Op loopafstand van elkaar liggen historische bouwwerken en standbeelden tussen de winkels en restaurants in de binnenstad. Van Erna begrijp ik dat het voor de hand ligt om na een uitgebreide stadswandeling het heilzame water van de Gellért Spa in Boeda op te zoeken. Je kunt voor het vermoeide lijf ook totale ontspanning in Pest vinden, in de Széchenyi Spa. Beide zijn de oudste en meest authentieke thermale baden van Boedapest. Erna liep samen met vriendin B. warm voor de eerste om zich in water van boven dertig graden Celsius onder te dompelen.

Wandelen langs de grootste schat van de stad - de schitterende Donau - verveelt ook nooit. De rivier scheidt de delen Boeda en Pest van elkaar. Met de mooiste vergezichten waan je je er in een oud sprookje. Aan de Pest-zijde ligt het Parlementsgebouw direct langs de Donau, vooral ’s avonds een bijzondere blikvanger. Als eerste ontving dit deel van de stad de status van Werelderfgoed van Unesco.

Nog steeds is de wettelijke munteenheid van Hongarije de forint.
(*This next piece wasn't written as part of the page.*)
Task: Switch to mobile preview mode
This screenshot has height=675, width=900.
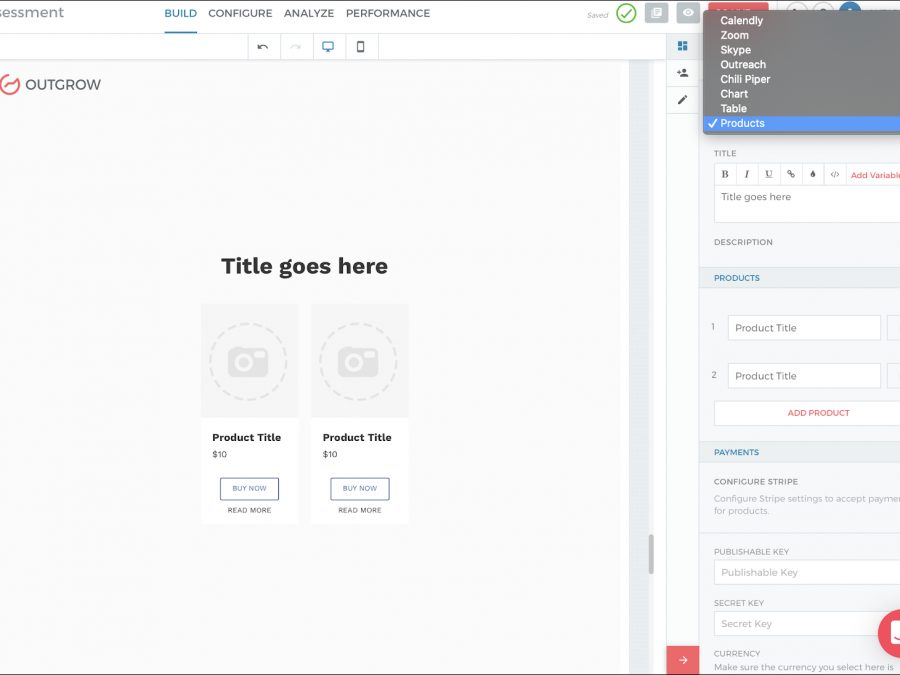Action: coord(361,47)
De bedoeling is dat het land binnenkort overstapt op de euro. Wat de beide dames in Boedapest beslist niet nalieten, was lekker koffieleuten in stijl. De stad kent typisch Hongaarse koffiehuizen genoeg, waar je tegen een nostalgisch en weelderig decor koffie kunt drinken. Om dat in stijl te doen, koos het tweetal voor het beroemdste en sfeervolle café Gerbeaud, een geliefd ontmoetingspunt sinds 1858. Natuurlijk vergaten zij niet er een traditioneel taartje bij te nemen. De een nam een Rigó Jancsi, de ander een stukje Dobos-taart. Dat was pas echt ‘een bakkie doen’, zeggen ze nog steeds.

In het oudste stadsdeel Óbuda woonden vroeger de koningen. Hier ligt het Florianplein met enkele kleine kunstmusea, restaurantjes en terrassen. Op het plein staan beelden van vier vrouwen met een paraplu, gemaakt door kunstenaar Imre Varga. Ook bevinden zich in de buurt enkele belangrijke Romeinse ruīnes, die herinneren aan het Óbuda van eeuwen geleden.

In het midden van de Donau ligt een stadspark van 2,5 kilometer lang en - op het breedste gedeelte - vijfhonderd meter breed. Het park ligt tussen de Margitbrug en de Árpádbrug, men noemt het ook wel ‘Margaretha-eiland’. Je vindt er zwembaden, mooie tuinen, een openluchttheater en natuurlijke bronnen. Geen auto’s, alleen bussen, taxi’s en toeristenkoetsen. Dit wonderbaarlijke stukje natuur midden in de stad is natuurlijk niet bedoeld om vluchtelingen onder te brengen. Daarvoor heeft Hongarije een muur gebouwd met een lengte van Utrecht tot Maastricht. Magyar machtig middel.

3 Reacties

  1. Marijke:
    20 maart 2016
    Vanuit het Parlementsgebouw in Pest pest Victor Orbán met gretige graagte.
    Misschien zou er ook om hem een muur gebouwd kunnen worden?
  2. Truus de Vries:
    20 maart 2016
    Ik vind dat hij de vluchtelingen niet zo zou moeten pesten
  3. Reggy:
    20 maart 2016
    Ik heb nog steeds dat ik Hongarije en Puskas onlosmakelijk met elkaar verbonden vind.